Vegas scoring (traditional Klondike variant) rewards nothing but winning. You either profit or you do not. There is no partial credit, no bonus for elegant play, no consolation for an efficient loss. It is brutal and simple, which is exactly what a gambling format requires.


Tips for Higher Solitaire Scores

A few principles apply regardless of which scoring system you are playing under.

Speed matters in every game that has a time bonus. Klondike, FreeCell, Golf, Pyramid, and TriPeaks all award a 700,000-or-lower divided-by-seconds bonus (or a linear time bonus) for fast completions. If you know you have a won game, move quickly. Deliberating over the last few foundation moves costs real points.

Minimize unnecessary moves in Spider. Every undo, every speculative move you reverse, every card you park in a wrong column before correcting it — all of these cost points at 1 point per move. Spider’s score is the only one in this group where every individual action has a direct cost, so thinking before moving is worth more here than anywhere else.

Build streaks in TriPeaks before drawing from stock. A six-card streak is worth 27 points. Six independent single draws with stock resets between them are worth 12 points. The difference is the streak multiplier, and the difference compounds as streaks grow longer. Preserve your waste card strategically — leave middle-value cards (7s, 8s) on the waste when possible, since they connect to more ranks.

Clear the pyramid methodically in Pyramid. The time bonus requires clearing the entire board. A game where you have cleared 24 of 28 cards earns you 0 bonus points — same as a game where you cleared zero. The time bonus cliff is steep, so commit to lines that clear the board rather than optimizing for high-value pairs that leave the pyramid incomplete.

Avoid foundation reversals in Klondike. Moving a card to the foundation earns +10 points; moving it back costs −10. The round trip nets zero, but you have lost time — and time is points via the time bonus. Use reversals sparingly, and only when the strategic benefit of having that card back in the tableau clearly outweighs the scoring cost.
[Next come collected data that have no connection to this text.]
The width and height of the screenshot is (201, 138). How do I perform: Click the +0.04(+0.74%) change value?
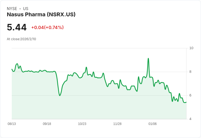48,27
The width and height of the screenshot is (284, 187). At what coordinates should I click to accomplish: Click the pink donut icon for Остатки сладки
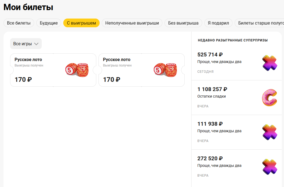tap(270, 97)
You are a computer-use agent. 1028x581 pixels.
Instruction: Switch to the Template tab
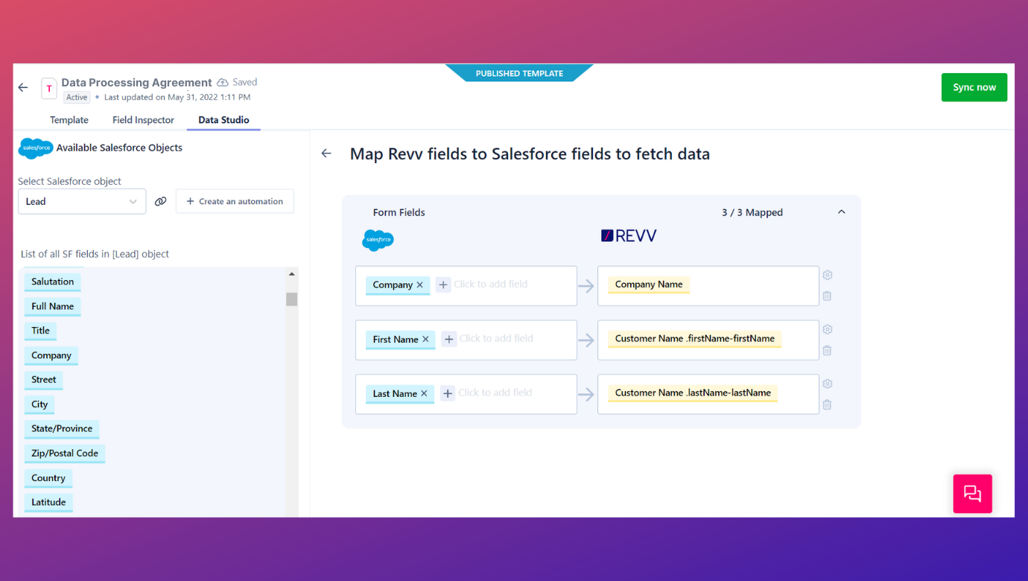[x=69, y=120]
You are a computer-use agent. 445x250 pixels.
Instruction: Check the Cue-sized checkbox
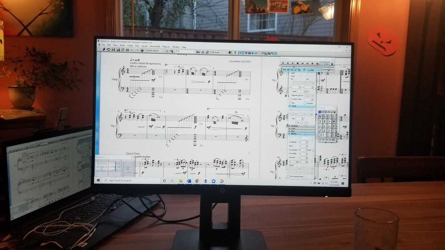(305, 103)
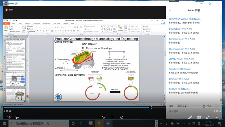
Task: Exit full screen with the arrows icon
Action: (x=208, y=117)
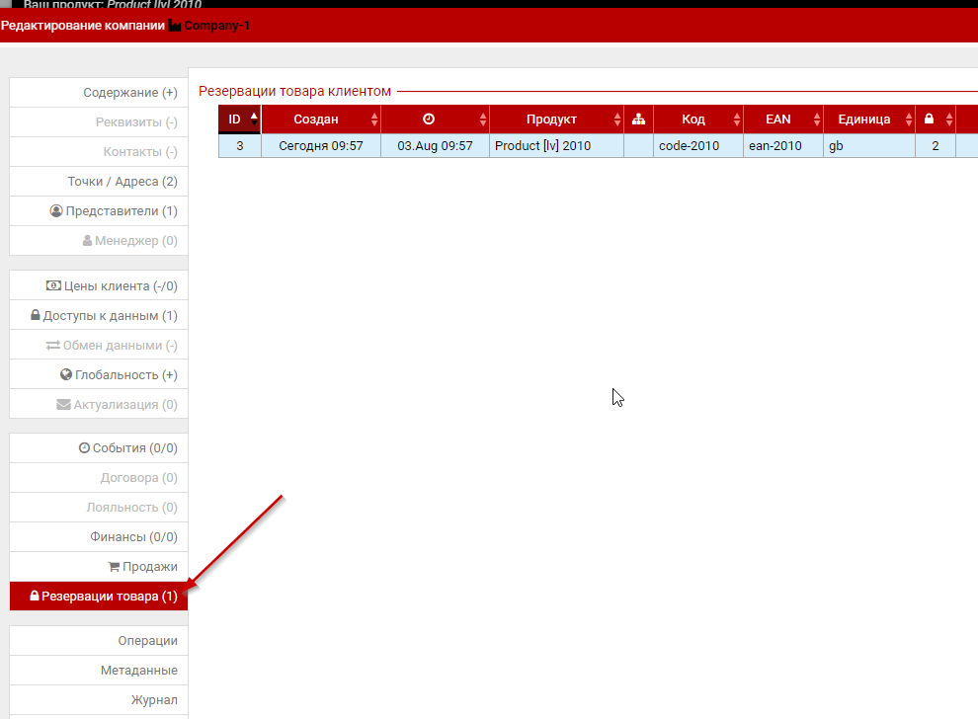Open the Финансы section
This screenshot has height=719, width=978.
click(133, 537)
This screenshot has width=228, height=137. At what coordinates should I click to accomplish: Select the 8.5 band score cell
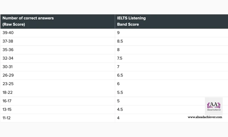point(171,41)
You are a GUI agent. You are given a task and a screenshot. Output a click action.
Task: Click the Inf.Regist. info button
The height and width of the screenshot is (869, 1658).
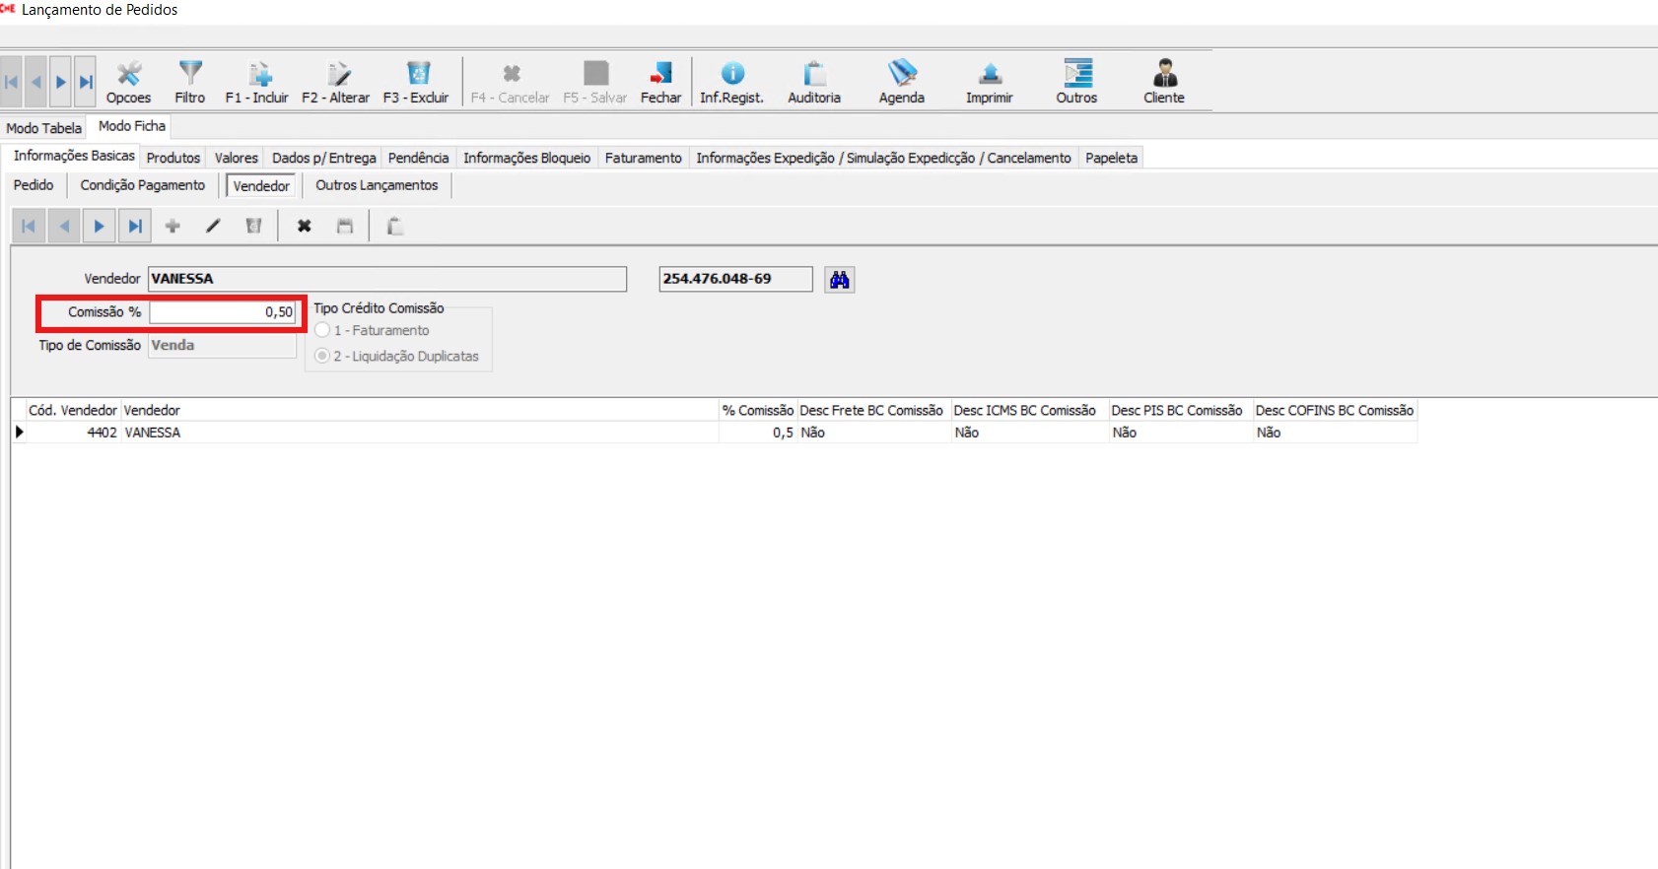(732, 75)
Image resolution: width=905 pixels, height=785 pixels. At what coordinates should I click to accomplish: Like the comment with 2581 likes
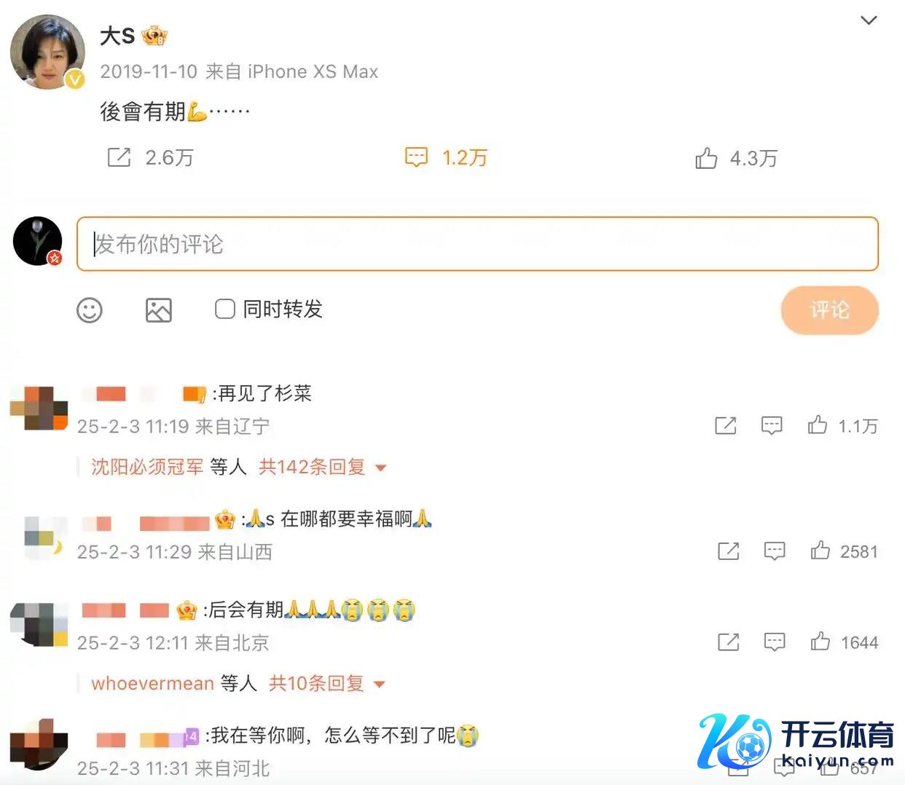[820, 551]
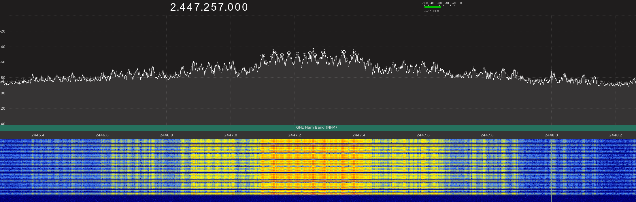The width and height of the screenshot is (636, 202).
Task: Click the GHz Ham Band (NFM) label
Action: (316, 127)
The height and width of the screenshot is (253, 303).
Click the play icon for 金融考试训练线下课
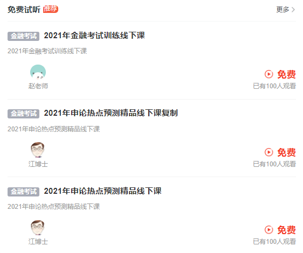point(268,74)
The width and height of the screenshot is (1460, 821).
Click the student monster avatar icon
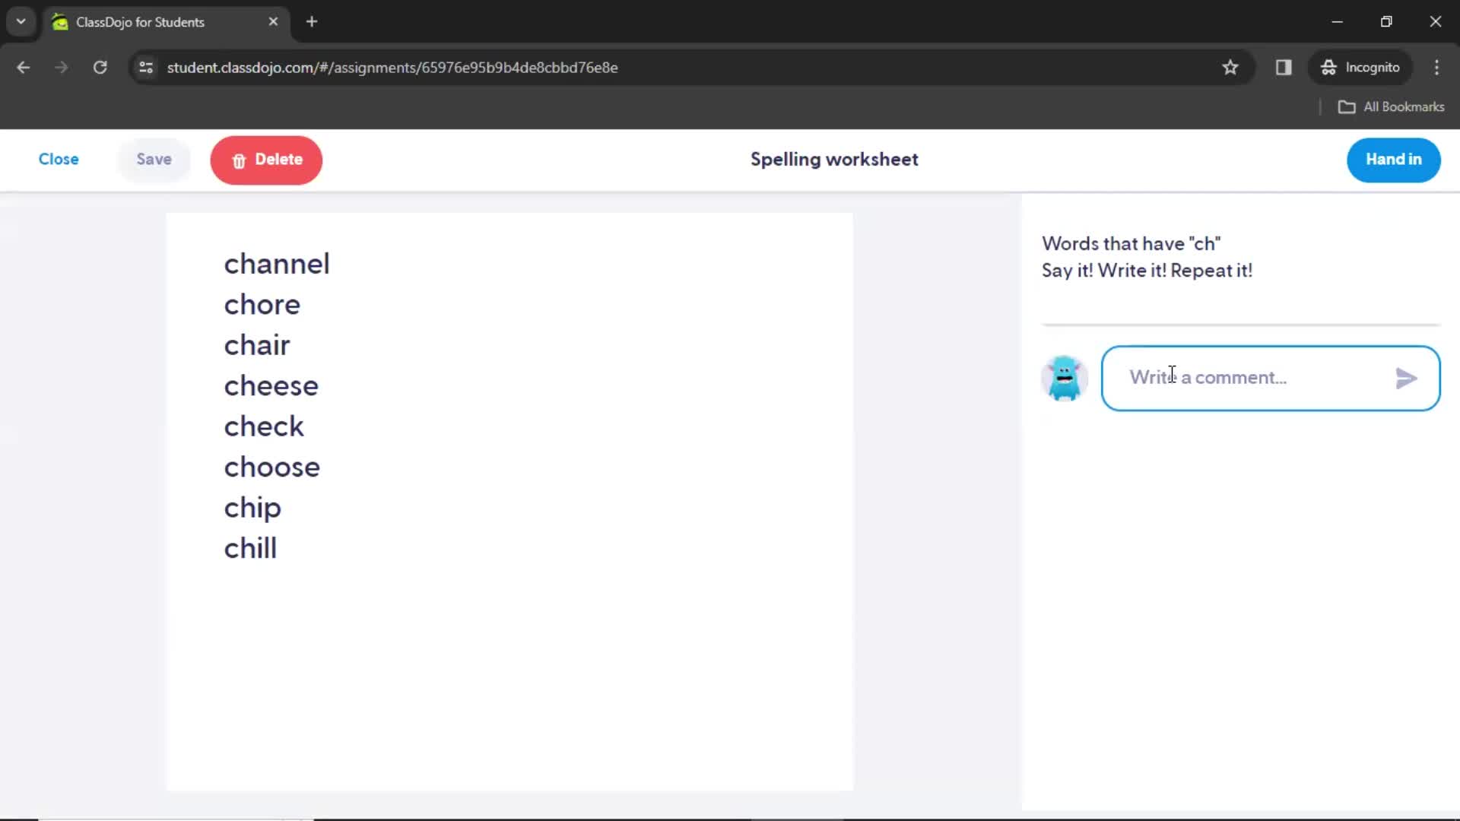(1065, 378)
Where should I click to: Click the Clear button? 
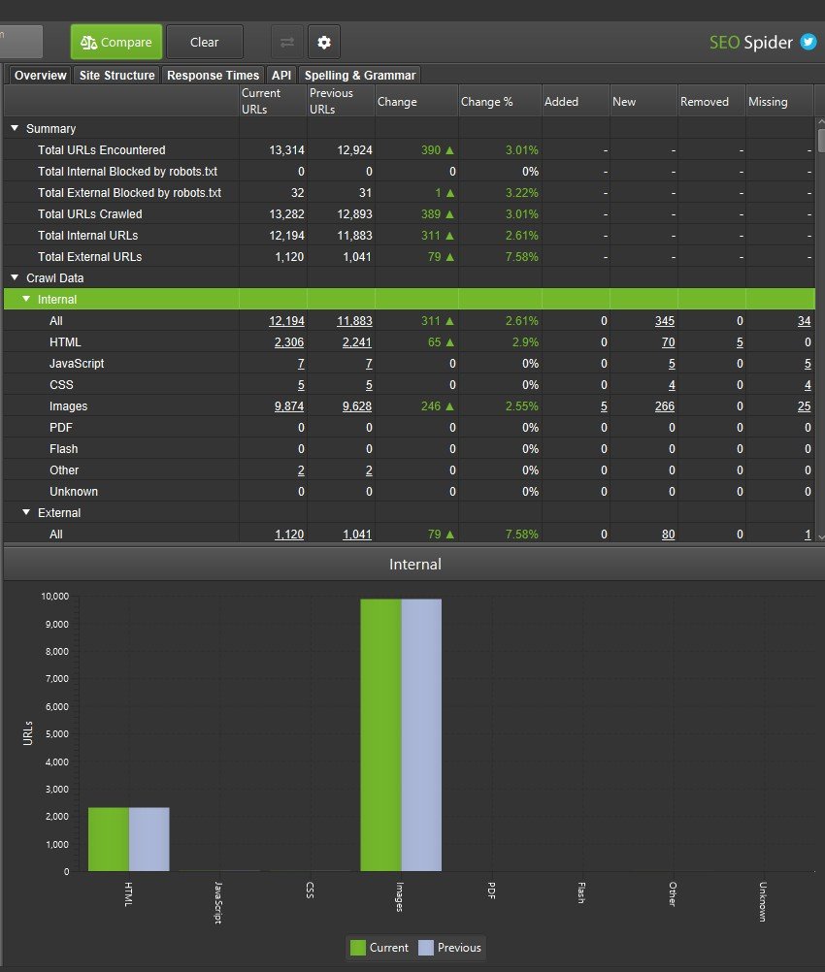205,43
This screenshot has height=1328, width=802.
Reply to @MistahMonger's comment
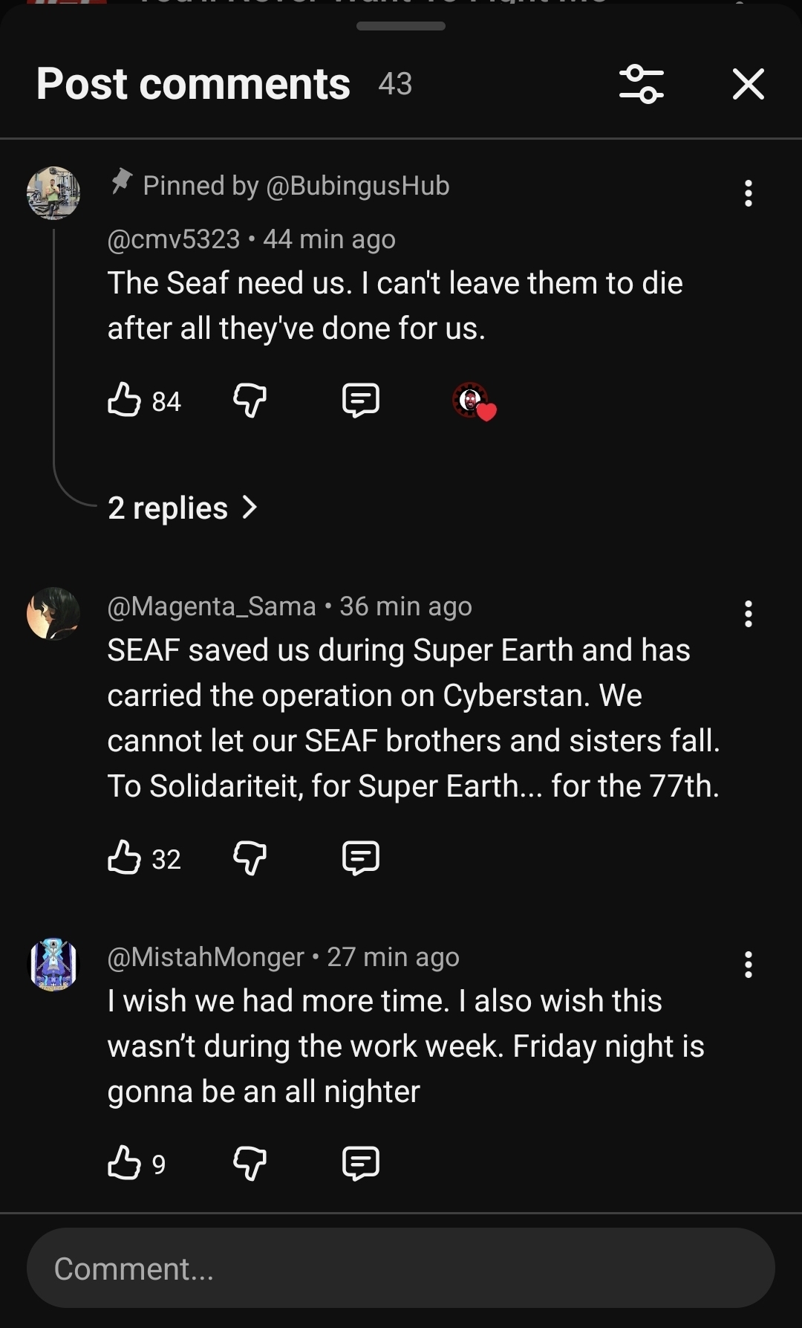pos(360,1163)
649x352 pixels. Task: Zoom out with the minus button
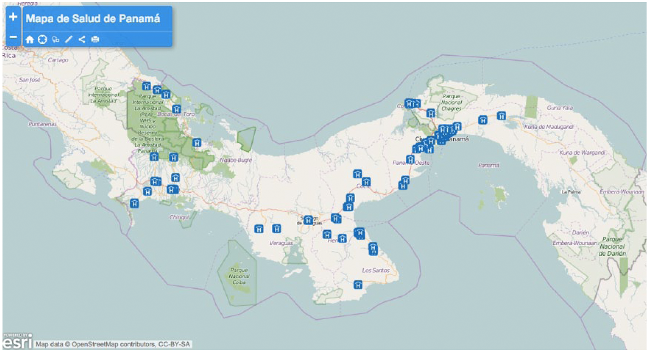point(13,37)
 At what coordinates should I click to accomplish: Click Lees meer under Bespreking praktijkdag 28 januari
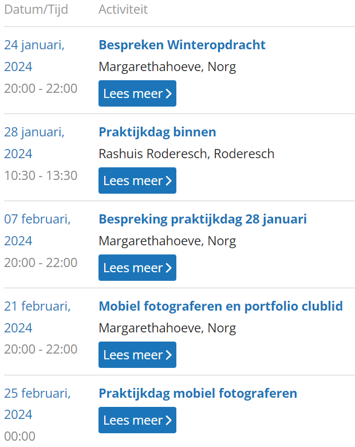click(x=137, y=268)
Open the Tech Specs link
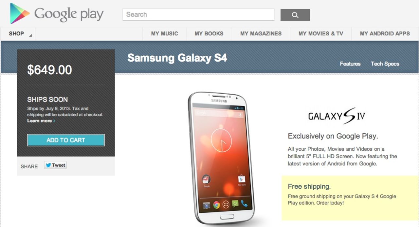This screenshot has height=227, width=419. pyautogui.click(x=385, y=64)
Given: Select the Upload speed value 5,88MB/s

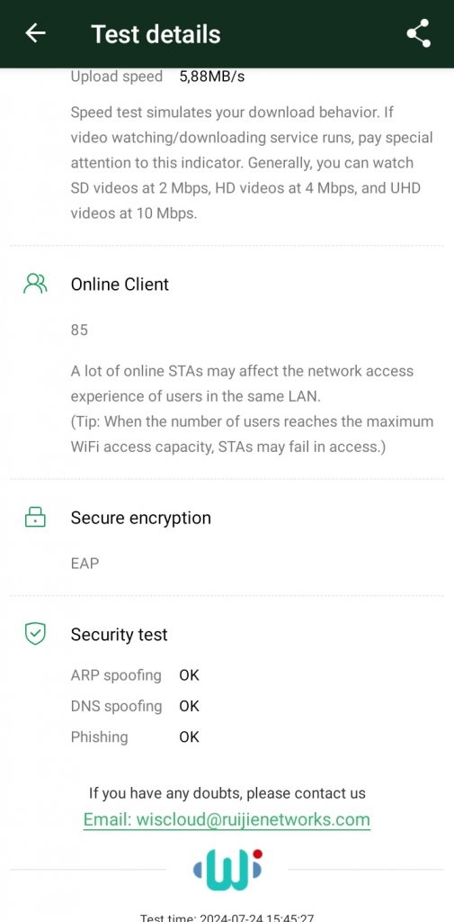Looking at the screenshot, I should pyautogui.click(x=212, y=77).
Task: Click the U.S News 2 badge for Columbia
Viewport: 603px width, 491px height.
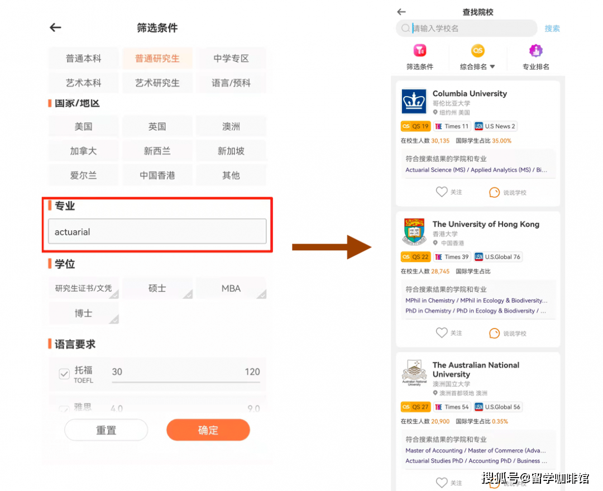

For a broader look at how the games compare in difficulty — which affects how often you can actually score at all — see the solitaire difficulty ranking.

Frequently Asked Questions

How is Klondike Solitaire scored?

Klondike uses a points-based system: +5 for moving from waste to tableau, +10 for moving any card to a foundation, +5 for flipping a face-down tableau card, and −10 for moving a card back from a foundation. A time bonus of 700,000 divided by your completion time in seconds is added if the game lasts more than 30 seconds.

What is Vegas scoring in solitaire?

Vegas scoring is a traditional Klondike variant used in classic Windows and casino versions (not available on Card & Puzzle). You start with a −$52 debt (the buy-in) and earn $5 for every card you move to a foundation. Since there are 52 cards, a perfect game returns exactly $260 − $52 = $208 in profit. Most players lose money under Vegas rules, which is what made it a viable casino format.

How is Spider Solitaire scored?

Spider starts at 500 points. Each move (including undos) costs 1 point, and completing a King-to-Ace sequence earns 100 points. A time bonus of 100 points applies for finishing in under 20 minutes, or 200 points for under 10 minutes. A perfect game score is 500 − moves + 800 (8 sequences × 100 points).

Does FreeCell have a scoring system?

Yes. FreeCell awards points for moving cards to the foundations: +20 per card in the first two minutes, dropping to +10 after two minutes. Moving a card back from a foundation costs the same amount. The same 700,000-divided-by-seconds time bonus applies for games lasting more than 30 seconds. All other moves score zero.

How does TriPeaks scoring work?

TriPeaks uses a streak-based system. Your first consecutive card earns 2 points (1 base + 1 streak), the second earns 3, the third earns 4, and so on. Drawing from the stock resets your streak. Clearing a full peak earns a 15-point bonus (up to 45 for all three peaks), and completing the board earns a time bonus of up to 600 points.